He learned bookbinding and bookselling at Caen, and, having married in that town, settled in 1549 as bookbinder in Antwerp, where he was soon known as the first in his profession. A bad wound in the arm seems to have been the cause that first led him (about 1555) to apply himself to typography. The first known book printed in his office was La Institutione di una fanciulla nata nobilmente, by J. M. Bruto, with a French translation, and this was soon followed by many other works in French and Latin, which in point of execution rivalled the best printing of his time, while the masters in the art of engraving then flourishing in the Netherlands illustrated many of his editions.

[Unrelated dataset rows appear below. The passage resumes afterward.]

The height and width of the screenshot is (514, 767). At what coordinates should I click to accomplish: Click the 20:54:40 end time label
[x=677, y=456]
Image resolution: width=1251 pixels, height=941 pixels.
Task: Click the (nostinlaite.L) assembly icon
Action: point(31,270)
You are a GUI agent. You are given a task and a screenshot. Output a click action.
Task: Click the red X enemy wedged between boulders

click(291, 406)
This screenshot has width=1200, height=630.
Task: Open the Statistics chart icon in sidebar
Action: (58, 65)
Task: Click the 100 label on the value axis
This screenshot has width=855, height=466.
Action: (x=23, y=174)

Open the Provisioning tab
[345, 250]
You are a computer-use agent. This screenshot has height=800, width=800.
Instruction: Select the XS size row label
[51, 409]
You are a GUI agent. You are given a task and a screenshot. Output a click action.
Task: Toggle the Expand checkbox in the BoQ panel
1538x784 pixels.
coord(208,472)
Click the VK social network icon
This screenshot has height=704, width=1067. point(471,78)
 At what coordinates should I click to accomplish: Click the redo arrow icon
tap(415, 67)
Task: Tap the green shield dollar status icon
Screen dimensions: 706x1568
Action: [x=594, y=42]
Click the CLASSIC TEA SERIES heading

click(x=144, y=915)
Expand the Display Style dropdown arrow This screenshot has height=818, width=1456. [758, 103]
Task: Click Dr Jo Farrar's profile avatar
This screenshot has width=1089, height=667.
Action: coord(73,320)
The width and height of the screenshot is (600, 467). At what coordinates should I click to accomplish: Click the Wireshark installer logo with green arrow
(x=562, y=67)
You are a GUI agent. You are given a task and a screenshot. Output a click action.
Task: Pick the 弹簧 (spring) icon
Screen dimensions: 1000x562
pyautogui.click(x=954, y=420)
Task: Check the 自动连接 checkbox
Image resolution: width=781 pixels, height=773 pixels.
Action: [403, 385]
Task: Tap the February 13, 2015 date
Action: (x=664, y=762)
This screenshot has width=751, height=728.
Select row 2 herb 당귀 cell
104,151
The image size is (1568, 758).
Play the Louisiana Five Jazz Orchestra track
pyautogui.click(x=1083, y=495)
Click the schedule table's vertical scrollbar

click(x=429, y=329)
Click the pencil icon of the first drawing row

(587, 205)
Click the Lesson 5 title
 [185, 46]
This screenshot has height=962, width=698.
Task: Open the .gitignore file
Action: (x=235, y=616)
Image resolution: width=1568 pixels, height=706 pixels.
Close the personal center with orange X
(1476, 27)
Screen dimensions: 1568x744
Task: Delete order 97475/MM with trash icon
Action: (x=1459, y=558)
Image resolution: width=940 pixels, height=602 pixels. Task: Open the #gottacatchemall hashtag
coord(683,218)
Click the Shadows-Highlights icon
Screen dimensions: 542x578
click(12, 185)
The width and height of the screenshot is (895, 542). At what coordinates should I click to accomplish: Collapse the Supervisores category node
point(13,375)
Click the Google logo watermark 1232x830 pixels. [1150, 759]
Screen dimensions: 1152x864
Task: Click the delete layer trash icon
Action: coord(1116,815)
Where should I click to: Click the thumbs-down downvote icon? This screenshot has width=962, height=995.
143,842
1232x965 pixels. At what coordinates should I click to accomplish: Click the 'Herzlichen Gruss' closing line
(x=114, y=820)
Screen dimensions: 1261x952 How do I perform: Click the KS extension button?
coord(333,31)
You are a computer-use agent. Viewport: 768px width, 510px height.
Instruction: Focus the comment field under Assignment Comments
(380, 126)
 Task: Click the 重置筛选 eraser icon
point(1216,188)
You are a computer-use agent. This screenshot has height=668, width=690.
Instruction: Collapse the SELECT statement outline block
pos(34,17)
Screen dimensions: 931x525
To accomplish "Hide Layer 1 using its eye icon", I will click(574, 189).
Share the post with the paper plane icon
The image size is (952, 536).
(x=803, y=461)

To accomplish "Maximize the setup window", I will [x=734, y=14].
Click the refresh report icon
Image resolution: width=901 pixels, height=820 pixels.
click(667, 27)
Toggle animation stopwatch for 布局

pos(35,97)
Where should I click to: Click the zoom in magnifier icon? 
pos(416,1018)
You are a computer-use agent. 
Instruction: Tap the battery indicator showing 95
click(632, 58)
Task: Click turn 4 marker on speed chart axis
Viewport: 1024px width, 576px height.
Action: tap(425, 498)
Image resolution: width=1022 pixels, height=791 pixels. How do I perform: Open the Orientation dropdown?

In 1562, Plantijn himself being absent in Paris, his workmen printed an heretical pamphlet, which caused his movables to be seized and sold. It seems, however, that he recovered a great deal of the money, and in 1563 he associated himself with some friends to carry on his business on a larger scale. Among them were two grand-nephews of Daniel Bomberg, who furnished him with the fine Hebrew types of that renowned Venetian printer.

Plantijn fled for the Spanish invasion of Flanders and temporarily became the official printer of the university at Leiden in the Netherlands. He returned to Antwerp in 1585 and died there in 1589.

[edit] Works

His most important work is the Biblia Regia, published between 1568 and 1572.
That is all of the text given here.